13. “DSLR Cinema Gear by Budget” provides a list of some of the equipment being used by HDSLR shooters. In many cases, this chapter showcases how the equipment was used. At the same time, it provides a brief overview of what the equipment does. Essentially, the chapter includes three different sets of equipment that can be purchased by budget size, but it does not include big-ticket items seen in a full production package in Hollywood. Rather, these are the different kinds of equipment designed for the solo or small team DSLR shooters who need portability, who are on a small budget, and who are not going to buy or rent a set of tracks, for example. The equipment includes some of the DSLR cameras (not an exhaustive list), audio equipment (such as microphones and external recorders), portable lights, tripods, steadicams, shoulder mounts, handheld gear, backpacks, lenses, and so forth. Most of the equipment I mentioned are being used by DSLR shooters, and there is far more equipment being manufactured and sold than could ever by covered in a single chapter of a book.

14. “Conclusion: From Film to HDSLR Cinema.” The final chapter details where we are and where we are going with HDSLR cinema.

This is one of the most exciting times to be a filmmaker. Potential filmmakers and students got excited with miniDV and the later prosumer HD, but these didn’t really break through to the cinema world, other than with a few exceptions. When it comes to the HDSLR cinema revolution, there’s been nothing like it in the history of cinema. The closest we got was the breakthrough by Richard Leacock and Robert Drew, who developed a portable 16 mm syncsound film camera that changed how documentaries were made (see, for example, Primary, 1960).
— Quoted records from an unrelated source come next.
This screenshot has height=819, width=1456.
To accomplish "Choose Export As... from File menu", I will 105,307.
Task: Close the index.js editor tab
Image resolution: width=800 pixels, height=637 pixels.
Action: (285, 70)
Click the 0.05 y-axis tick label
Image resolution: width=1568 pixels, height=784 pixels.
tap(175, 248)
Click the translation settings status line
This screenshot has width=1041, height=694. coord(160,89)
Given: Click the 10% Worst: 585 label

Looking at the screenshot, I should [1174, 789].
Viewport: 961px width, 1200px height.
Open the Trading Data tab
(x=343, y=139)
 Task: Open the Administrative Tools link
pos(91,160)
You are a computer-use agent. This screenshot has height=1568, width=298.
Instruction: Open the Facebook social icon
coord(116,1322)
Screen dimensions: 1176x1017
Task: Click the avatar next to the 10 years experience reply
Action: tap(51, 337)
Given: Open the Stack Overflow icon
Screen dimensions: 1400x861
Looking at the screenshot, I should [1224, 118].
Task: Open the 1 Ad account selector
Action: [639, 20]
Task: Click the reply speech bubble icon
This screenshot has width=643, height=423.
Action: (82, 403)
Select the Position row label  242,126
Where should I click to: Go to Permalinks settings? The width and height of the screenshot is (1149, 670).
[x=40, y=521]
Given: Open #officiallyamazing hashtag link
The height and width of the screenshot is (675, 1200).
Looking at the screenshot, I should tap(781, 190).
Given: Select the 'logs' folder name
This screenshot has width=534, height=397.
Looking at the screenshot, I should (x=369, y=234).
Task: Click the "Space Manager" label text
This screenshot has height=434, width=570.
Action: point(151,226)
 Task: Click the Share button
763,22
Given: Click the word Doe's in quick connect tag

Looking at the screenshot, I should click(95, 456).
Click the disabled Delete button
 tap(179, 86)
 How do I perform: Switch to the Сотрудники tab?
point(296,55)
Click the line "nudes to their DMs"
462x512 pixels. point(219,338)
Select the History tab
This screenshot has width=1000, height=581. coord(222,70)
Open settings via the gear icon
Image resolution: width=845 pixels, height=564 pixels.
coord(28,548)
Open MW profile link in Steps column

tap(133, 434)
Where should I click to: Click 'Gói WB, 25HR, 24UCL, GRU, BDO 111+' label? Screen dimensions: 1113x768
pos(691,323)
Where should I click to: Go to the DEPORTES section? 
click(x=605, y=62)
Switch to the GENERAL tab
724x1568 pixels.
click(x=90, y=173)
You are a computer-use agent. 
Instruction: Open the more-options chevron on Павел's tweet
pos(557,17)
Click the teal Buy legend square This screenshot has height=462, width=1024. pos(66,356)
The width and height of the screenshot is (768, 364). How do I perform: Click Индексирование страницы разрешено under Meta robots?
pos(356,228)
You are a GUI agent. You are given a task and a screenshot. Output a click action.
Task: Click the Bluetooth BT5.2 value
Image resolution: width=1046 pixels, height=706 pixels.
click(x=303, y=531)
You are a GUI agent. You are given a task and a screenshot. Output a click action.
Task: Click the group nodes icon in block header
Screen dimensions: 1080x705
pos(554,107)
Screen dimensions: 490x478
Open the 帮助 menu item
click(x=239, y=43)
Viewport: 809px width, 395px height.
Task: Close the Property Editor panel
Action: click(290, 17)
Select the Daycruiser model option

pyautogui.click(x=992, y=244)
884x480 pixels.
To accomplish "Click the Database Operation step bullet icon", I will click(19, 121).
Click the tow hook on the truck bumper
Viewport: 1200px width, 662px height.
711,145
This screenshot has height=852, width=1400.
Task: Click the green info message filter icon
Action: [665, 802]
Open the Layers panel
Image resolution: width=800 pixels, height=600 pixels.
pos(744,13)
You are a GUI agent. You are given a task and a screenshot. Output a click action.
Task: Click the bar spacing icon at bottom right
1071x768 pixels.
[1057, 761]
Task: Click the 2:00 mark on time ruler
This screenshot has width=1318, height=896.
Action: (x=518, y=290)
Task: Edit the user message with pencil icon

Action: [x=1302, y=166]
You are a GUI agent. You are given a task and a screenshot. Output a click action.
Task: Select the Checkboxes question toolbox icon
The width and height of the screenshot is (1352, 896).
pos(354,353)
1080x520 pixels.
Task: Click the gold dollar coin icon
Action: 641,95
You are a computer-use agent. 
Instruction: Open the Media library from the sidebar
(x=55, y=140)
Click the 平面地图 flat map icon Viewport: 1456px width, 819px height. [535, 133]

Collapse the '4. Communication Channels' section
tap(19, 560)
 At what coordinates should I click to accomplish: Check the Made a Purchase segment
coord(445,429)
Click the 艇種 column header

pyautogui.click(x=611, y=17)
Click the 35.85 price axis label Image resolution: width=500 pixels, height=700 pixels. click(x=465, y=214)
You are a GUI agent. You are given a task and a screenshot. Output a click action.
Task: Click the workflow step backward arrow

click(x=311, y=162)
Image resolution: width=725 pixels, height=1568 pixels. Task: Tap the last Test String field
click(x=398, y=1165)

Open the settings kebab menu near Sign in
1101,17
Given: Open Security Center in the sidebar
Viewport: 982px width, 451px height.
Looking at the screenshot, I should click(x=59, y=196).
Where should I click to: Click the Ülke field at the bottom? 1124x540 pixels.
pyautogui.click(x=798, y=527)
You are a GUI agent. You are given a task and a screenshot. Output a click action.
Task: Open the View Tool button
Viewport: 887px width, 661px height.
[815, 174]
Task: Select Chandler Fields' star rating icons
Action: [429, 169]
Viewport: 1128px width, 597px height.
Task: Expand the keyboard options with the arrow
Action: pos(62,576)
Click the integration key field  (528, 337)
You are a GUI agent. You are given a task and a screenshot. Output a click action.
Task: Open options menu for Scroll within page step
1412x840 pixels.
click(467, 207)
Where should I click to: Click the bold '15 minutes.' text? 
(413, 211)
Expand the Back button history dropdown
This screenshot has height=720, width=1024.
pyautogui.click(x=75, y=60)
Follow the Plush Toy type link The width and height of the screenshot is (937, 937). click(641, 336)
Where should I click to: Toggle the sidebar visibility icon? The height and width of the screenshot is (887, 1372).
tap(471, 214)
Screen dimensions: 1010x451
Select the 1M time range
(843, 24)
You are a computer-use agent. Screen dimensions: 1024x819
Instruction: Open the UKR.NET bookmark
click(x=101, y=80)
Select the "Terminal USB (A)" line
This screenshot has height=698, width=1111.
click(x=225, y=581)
What kinds of projects and what styles of filmmaking will develop from HDSLR cinema? You, as a DSLR shooter, will pave the way for a new kind of cinema, a cinema that could never have been previously attained on such a small equipment budget.

Show us what you can do.

1 The book uses HD-DSLR, HDSLR, hybrid DSLR, and DSLR interchangeably, but mostly DSLR for the sake of simplicity. Furthermore, most of the examples covered in this book were coincidently shot with Canon 5D Mark II (predominantly) and the Canon 7D, as well as Canon’s Rebel T2i. There’s one example of a Panasonic GH1 utilizing a Steadicam Merlin. Nikon deserves mention, but no one I came across was using them. There are many manufacturers making DSLR cameras that shoot good HD video, but it seems that most of the independent filmmakers and journalists shooting with DSLRs are mainly opting for the Canon.

2 In the right hands, electronic news gathering (ENG) cameras and lower-end HD cameras can look cinematic, but for the low price point, I’m not aware of any HD video camera that can look nearly as cinematic as a Canon 5D Mark II camera.

3 Wallach, H. Interview: Vincent Laforet. <http://www.usa.canon.com/dlc/controller?act=GetArticleAct&articleID=1286&fromTips=1>.

4 All interviews with Hurlbut were conducted by the author (in March 2010), unless otherwise noted.

5 All interviews with Smith in this chapter were conducted by the author in March 2010.

6 Bloom, P. (2010, April 19). Exclusive: In depth interview with Greg Yaitaines. PhilipBloom.net. <http://philipbloom.net/2010/04/19/in-depth-interview-with-executive-producer-and-director-of-house-season-finale-shot-on-canon-5dmkii/>.

7 By the time this book is published, Sony and Panasonic will be releasing HD video cameras with bigger chips and interchangeable lenses.

8 Bloom, P. (2009, Dec. 12) The tale of Lucasfilm, Skywalker Ranch, Star Wars and Canon DSLRs on a 40 foot screen! PhilipBloom.net. <http://philipbloom.net/2009/12/12/skywalker/>.

9 The raw negative can go up to 6,000 lines of resolution, whereas a projection print (analog) is typically around 2,000 lines (but digital intermediate scanned films can go higher).

10 Bloom, P. (2010, April 19). Exclusive: In depth interview with Greg Yaitaines. PhilipBloom.net. <http://philipbloom.net/2010/04/19/in-depth-interview-with-executive-producer-and-director-of-house-season-finale-shot-on-canon-5dmkii/>.

11 I’m exaggerating here. Many video users shoot everything manually, but the difference with a DSLR is that it reflects the purity of shooting on film—set lens with depth of field, set your lighting, meter it, set the f-stop, focus, and shoot.